Dr. Iyer: Sure. So, we know that in certain countries—in certain Latin American countries—where more indigenous genotype prevails, meaning if you go to Cuba, for example, and you do a genomic analysis of people, you'll see a large amount of DNA that originates from Spain or Western Europe. Whereas if you go to other countries, specifically Guatemala and Peru have been tested, there's been a higher percentage of DNA that comes from indigenous American ancestry. And we found that in these nations with more indigenous DNA, there is a higher risk of ALL and a high risk of high-risk ALL. So we've been trying to study what genes may be responsible.

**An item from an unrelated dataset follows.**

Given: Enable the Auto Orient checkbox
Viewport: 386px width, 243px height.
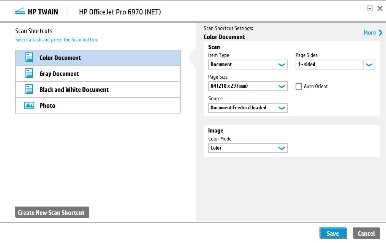Looking at the screenshot, I should tap(299, 86).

There's a gene called GATA3, which is involved in the maturing of lymphocytes, and we found that there are certain germline mutations, meaning inherited from parent to child, that can cause problems, that can cause leukemogenesis, and we notice this in children and adults.

So, what we hope to gain from our studies is to figure out there must be other genes that we don't know about. So, if we can find patients with a new diagnosis and we can do genomic sequencing on them, we may be able to identify, oh, you have this mutation in GATA3 or Ikaros zinc finger or some other gene. And we know that this tends to correlate with very high-risk behavior, so we can go ahead and do a consultation with their stem cell transplant team earlier. And if we can get you into remission earlier, we know, hey, for people like you, statistically the best shot of cure is to go for transplant as soon as possible.

The goal is to identify high-risk patients by looking at genomics. And we may not know at first why certain genes cause certain things to happen, but I think the first step is making the association. If you know that a patient has a certain gene variant, and we know that's associated with high-risk disease, it'll help us decide where in the algorithm the patient falls and what treatment we should pursue.

Oncology Data Advisor: Awesome. This is such interesting research, so thank you so much for explaining all of it.

Dr. Iyer: My pleasure.

About Dr. Iyer

Sunil Iyer, MD, is a third-year Hematology/Oncology Fellow and current Chief Fellow at the University of Miami Sylvester Comprehensive Cancer Center in Miami, Florida. This August he will be joining the Leukemia Disease Team faculty at Columbia University, where he will continue his extensive and passionate research in leukemias such as acute lymphoblastic leukemia, acute myeloid leukemia, and myelodysplastic syndromes.